Mike Roths creates one-of-a-kind furniture inspired by western life



Since high school, Mike Roths has loved two things: oil painting and woodworking. While he began his career as a painter, he switched to making furniture after discovering “the ‘starving artist’ thing was real.” Though Roths may be half joking, it makes a great story—and his furniture is all about telling tales too. 

Driven by his love of the Old West, Mike and his wife Jo moved from Iowa to Missoula, Montana, in 1979, where he began working at a luxury cabinet shop. Three years later Roths opened his own business, Bear Paw Furniture. His work has always been informed by his fascination with the Old West: ghost towns and gunfighters, fly-fishing and campfires. Roths captures these motifs to create one-of-a-kind pieces that pay tribute to iconic Western life. 


At work in his shop, Roths uses traditional joinery techniques that make every piece of furniture a testament to the craft of woodworking

His handcrafted tables, chests, bars and other furniture are rustic, often whimsical creations that reference history in ingenious ways, incorporating items such as antique fishing lures and bobbers, reclaimed barnwood, Winchester ammunition boxes and even barbed wire. “I like to think of my furniture as pieces that tell a story of the historic West,” Roths says. 

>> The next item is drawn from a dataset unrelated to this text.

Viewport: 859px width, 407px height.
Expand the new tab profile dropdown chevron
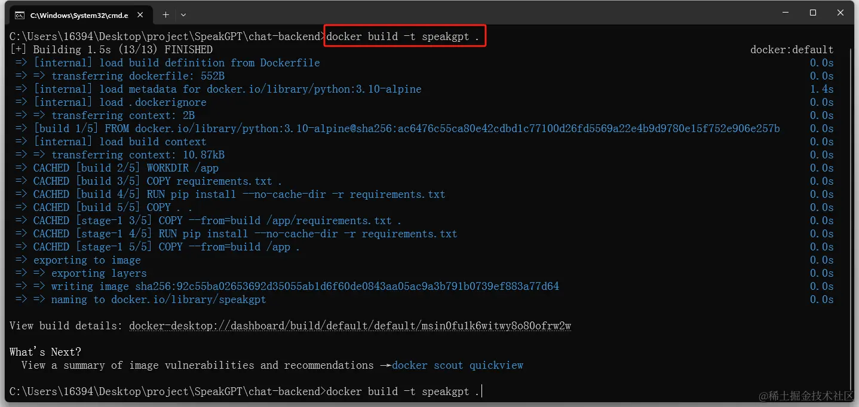pyautogui.click(x=183, y=14)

Round ’Em Up is a reclaimed barnwood back bar featuring an original oil painting by Roths. The artwork, which pictures grazing cattle, illustrates how each Roths piece is unique.

It’s the natural splendor of the landscape, however, that truly inspires Roths and translates to his furniture. He highlights the beauty of wood, choosing hardwoods like black walnut that feature deep color, rich grain and interesting imperfections like whorls and holes. His woodworking skills—he uses dovetail mortise-and-tenon joinery—also ensure that his pieces will survive generations.


The Lock and Loaded sideboard with vintage ammunition box panels

Another impressive barnwood back bar, Mercantile mimics the false-front buildings seen throughout the Old West, including town staples like the livery and jail

It’s no accident that Roths and his family now reside in Stevensville, a town steeped in frontier history. Originally a Jesuit settlement, it was the first permanent community in Montana. The rebuilt log-cabin chapel of St. Mary’s Mission still stands in town. Stevensville is also notable for its location just east of the Bitterroot Mountain Range, an impressively long section of the Rocky Mountains that posed a big problem for Lewis and Clark. 

Roths will be making his way from Montana to Wyoming this September for the Western Design Exhibit and Sale in Jackson, a show of functional art that captures the spirit of the West. This “way to show art in furniture form,” as Roths puts it, is what drove him to start participating in 2003. Since then, his work has won four awards, including Best Artist in the Historical Craftsmanship category, which may be the best compliment to his work. He is, after all, creating “fine Western furniture for the cowboy at heart.”